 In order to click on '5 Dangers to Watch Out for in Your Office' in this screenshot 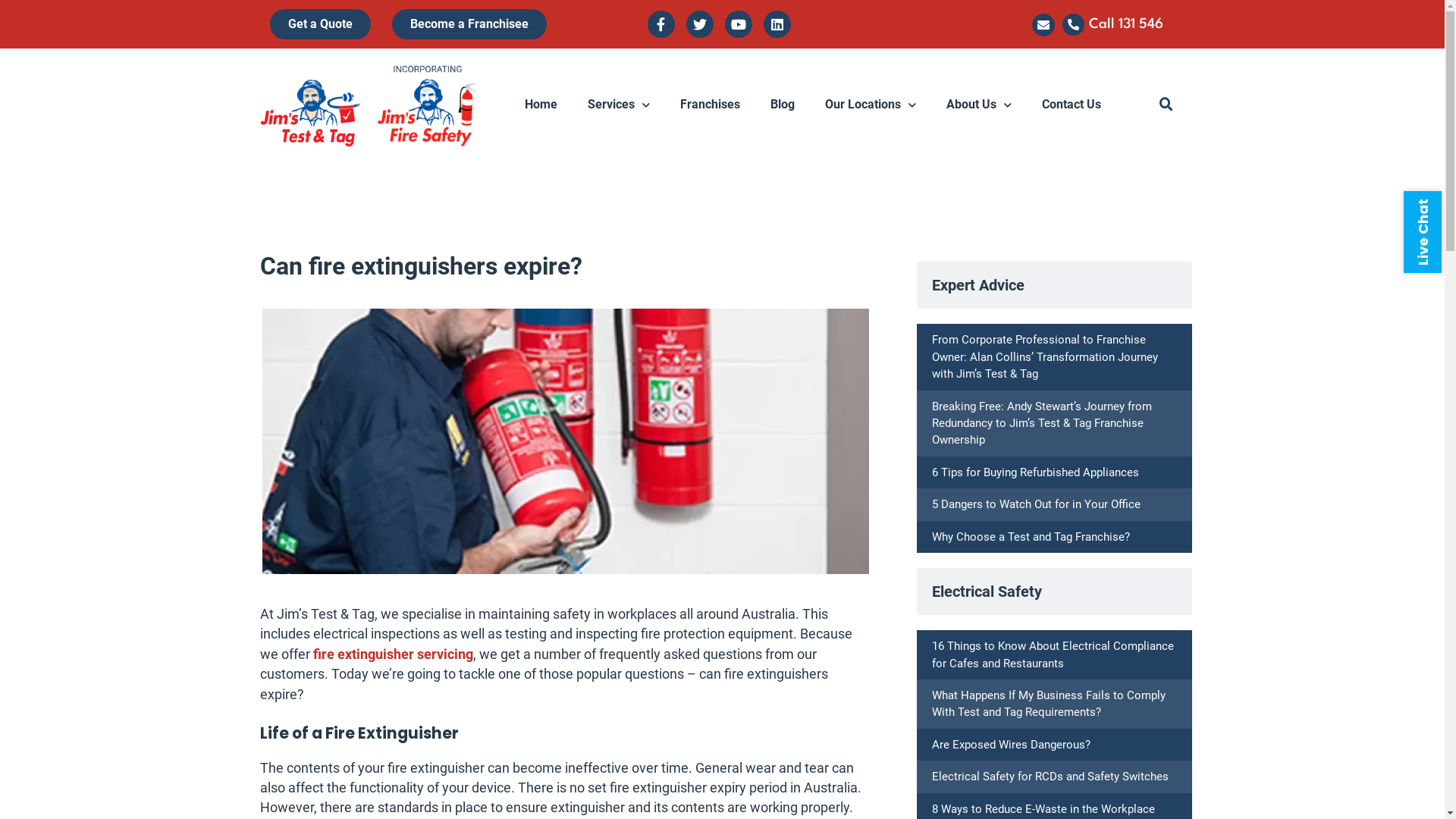, I will do `click(930, 504)`.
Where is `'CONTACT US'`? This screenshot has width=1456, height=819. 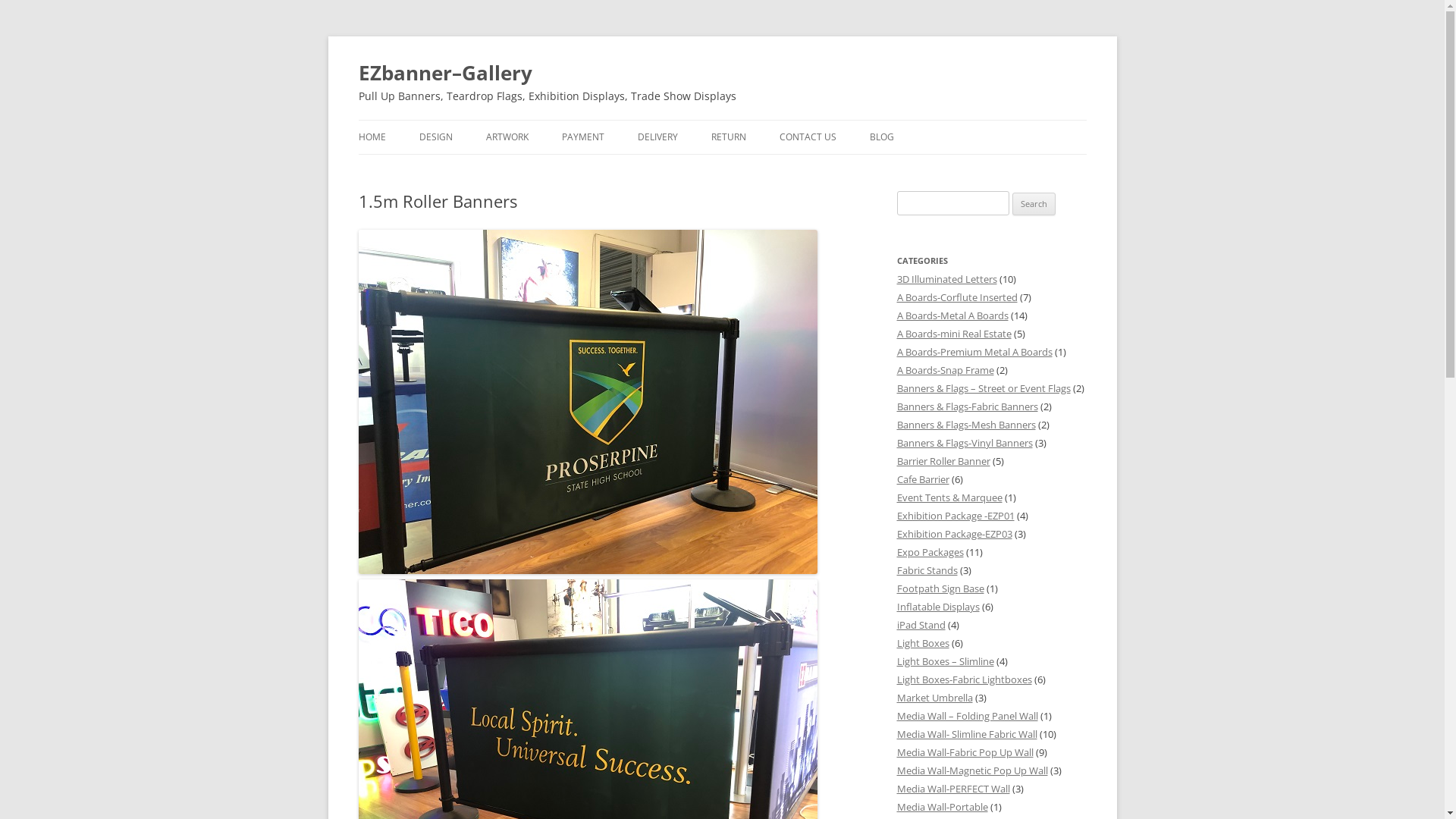 'CONTACT US' is located at coordinates (807, 137).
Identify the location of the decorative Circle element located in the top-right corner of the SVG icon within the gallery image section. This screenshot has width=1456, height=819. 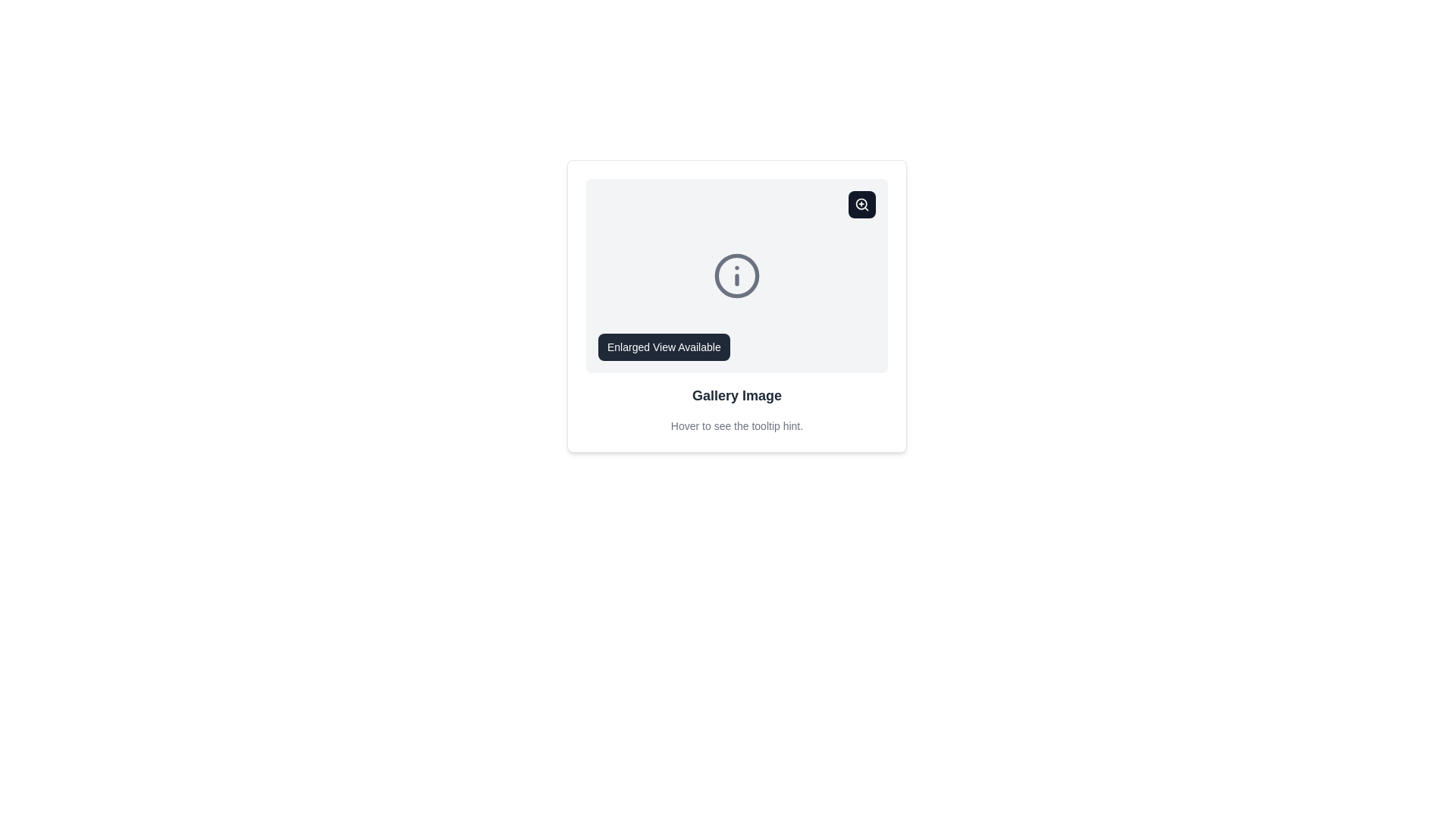
(861, 203).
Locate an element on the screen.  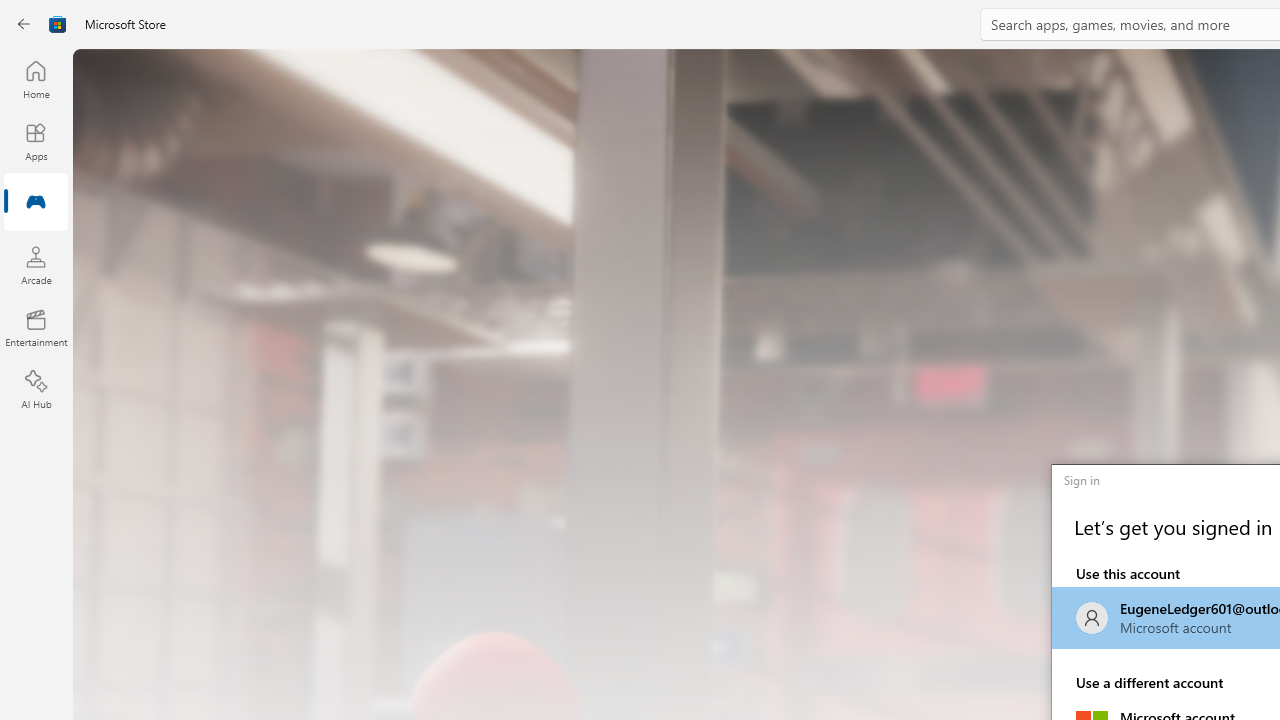
'Gaming' is located at coordinates (35, 203).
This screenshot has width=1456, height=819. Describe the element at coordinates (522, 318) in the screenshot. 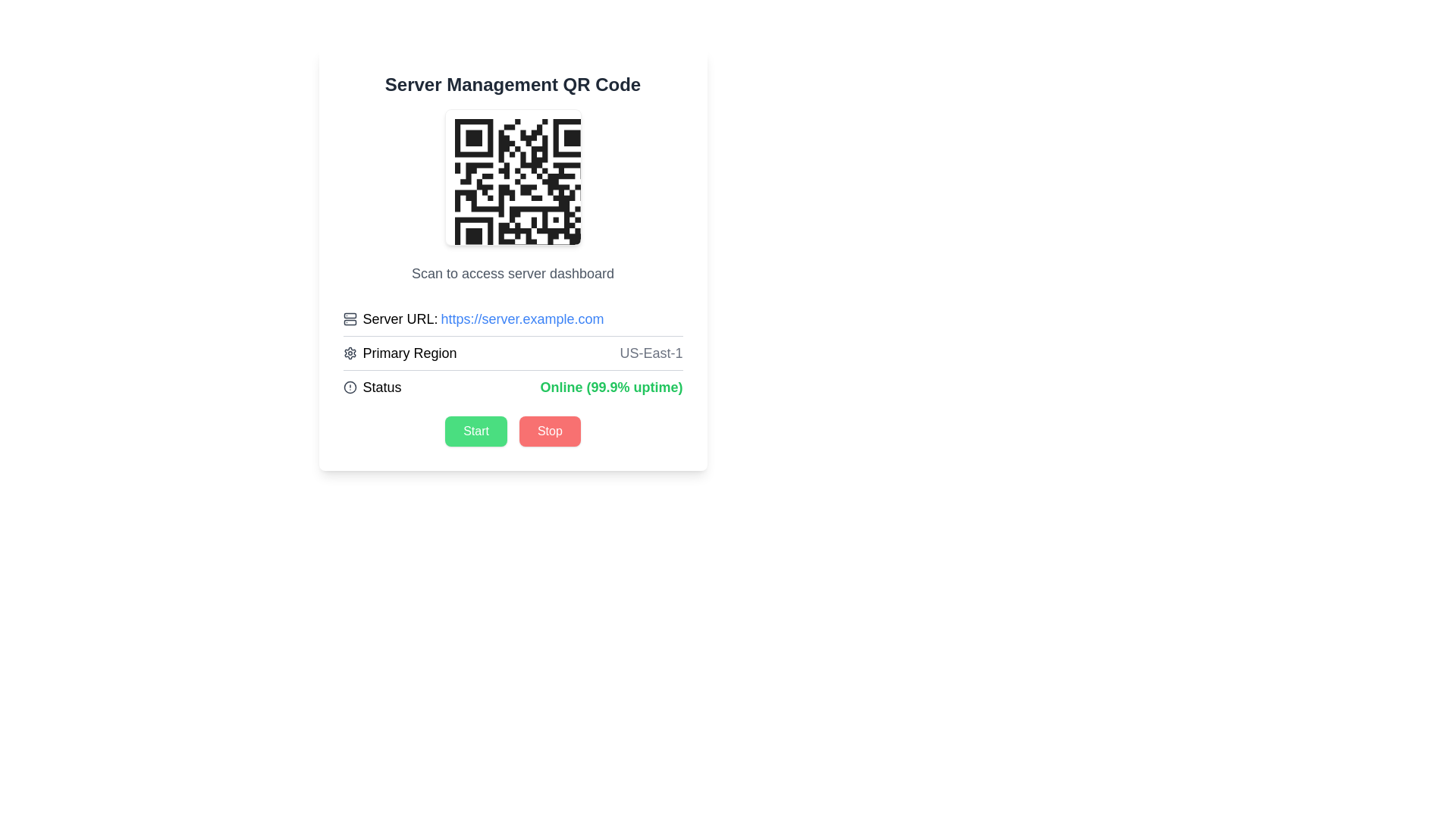

I see `the hyperlink displaying 'https://server.example.com'` at that location.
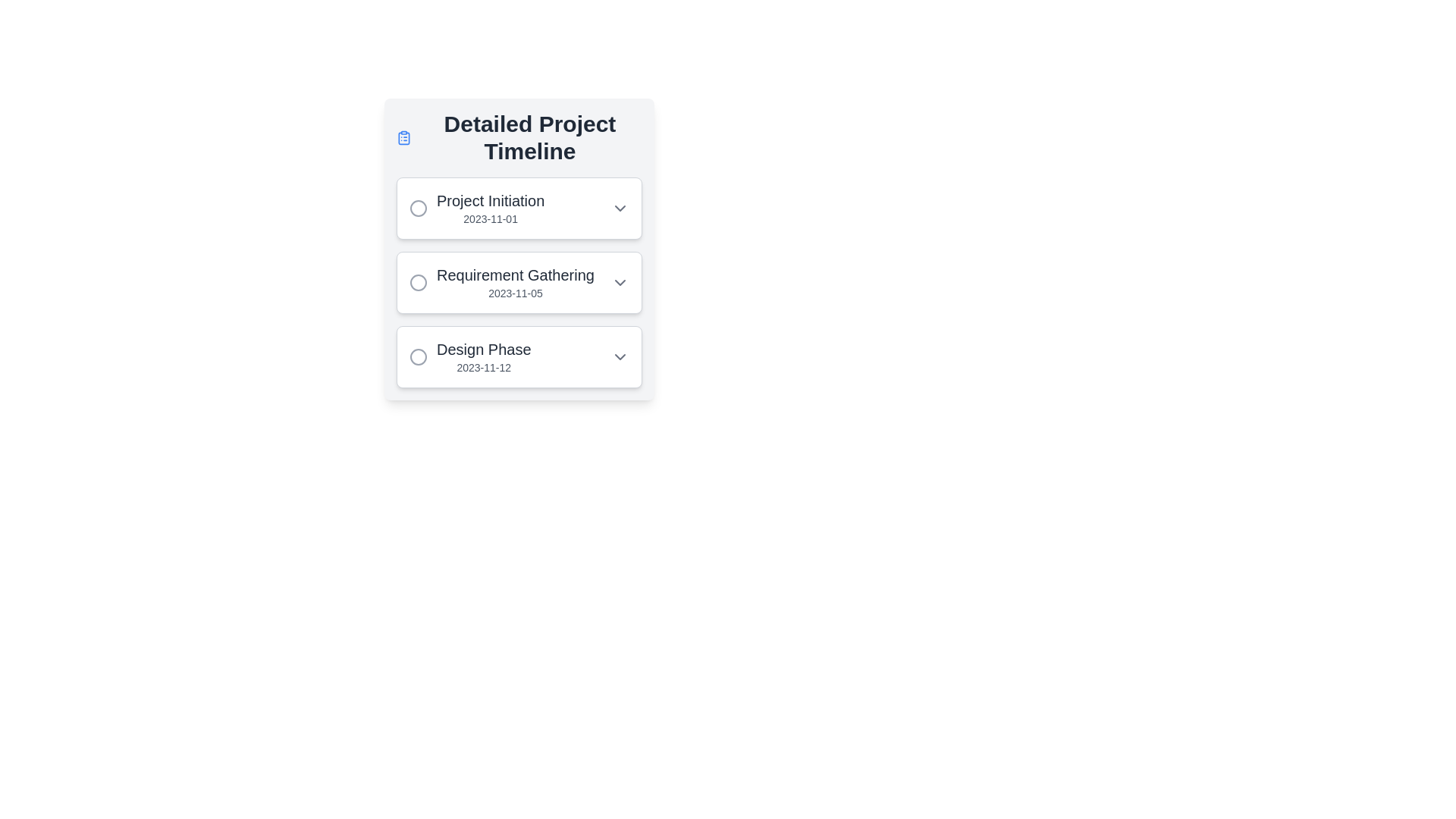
————
▶ [Set problem] Revise the data above, starting with the line that contains "This screenshot has width=1456, height=819. Describe" and continuing through the end of the data, replacing "coordinates" with "position" and leaving everything else unchanged. Give only those lines, and omit the pictures.

▶ [Solved exercise]
This screenshot has width=1456, height=819. Describe the element at position (522, 318) in the screenshot. 

I see `the hyperlink displaying 'https://server.example.com'` at that location.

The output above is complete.